Des recommandations claires…
En période préopératoire, il est recommandé d’identifier les patients les plus vulnérables à la douleur (à risque de développer une douleur postopératoire sévère et/ou une douleur chronique post-chirurgicale), en recherchant la présence d’une douleur préopératoire y compris en dehors du site opératoire, la consommation d’opiacés au long cours, des facteurs chirurgicaux et psychiques tels que l’anxiété ou la dépression.
Concernant les thérapeutiques médicamenteuses par voie systémiques et orales, en l’absence de contre-indication, il est recommandé d’associer à la morphine un AINS non sélectif ou un inhibiteur sélectif des cyclo-oxygénases de type 2. La morphine reste l’opiacé fort de référence en postopératoire, la voie orale devant être privilégiée dès que possible.
La lidocaïne est probablement recommandée chez les patients adultes opérés d’une chirurgie majeure qui ne bénéficient pas d’une analgésie péri-nerveuse ou péridurale. Les corticoïdes, fréquemment utilisés lors d’une anesthésie générale, sont probablement recommandés pour leur effet sur la douleur postopératoire.
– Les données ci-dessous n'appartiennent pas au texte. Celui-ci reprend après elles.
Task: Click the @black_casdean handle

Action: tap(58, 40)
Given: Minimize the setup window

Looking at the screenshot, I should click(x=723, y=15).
L’administration de faible dose de kétamine, l’agent anti-hyperalgésique de première intention, est utile en cas de risque de douleur aiguë intense ou chez les patients vulnérables (en particulier les patients sous opioïdes au long cours ou en cas de toxicomanie aux opiacés).
Enfin, La littérature récente confirme l’intérêt d’un cathéter périnerveux en cas de risque de douleur postopératoire modérée à sévère en particulier dans la chirurgie prothétique de l’épaule et du genou. L’apport de ces cathéters périnerveux sur la chronicisation de la douleur n’est en revanche pas démontré. Il est recommandé de rester en deçà des doses maximales toxiques d’anesthésiques locaux. Une infiltration analgésique intra-articulaire est associée à un risque toxique des anesthésiques locaux sur le cartilage.
Références
- (1) Poisson-Salomon AS, et coll. Audit of the management of postoperative pain. Presse Med 1996; 25: 1013-7.
- (2) Aubrun F. Les nouveaux enjeux de l’analgésie postopératoire. Dossiers du mois SFETD 2017; 18: 1-6.
- (3) Aubrun F, et coll. Réactualisation de la recommandation sur la douleur postopératoire. Anesth Reanim 2016; 2(6): 421-30. Ajouter les recommandations de 2008 (Anna Fr Anesth réanim) et 2016 (anesthésie et réanimation)
- (4) SFAR Committees on Pain and Local Regional Anaesthesia and on Standards. Expert panel guidelines (2008). Postoperative pain management in adults and children. SFAR Committees on Pain and Local Regional Anaesthesia and on Standards. Ann Fr Anesth Reanim 2009; 28(4): 403-9.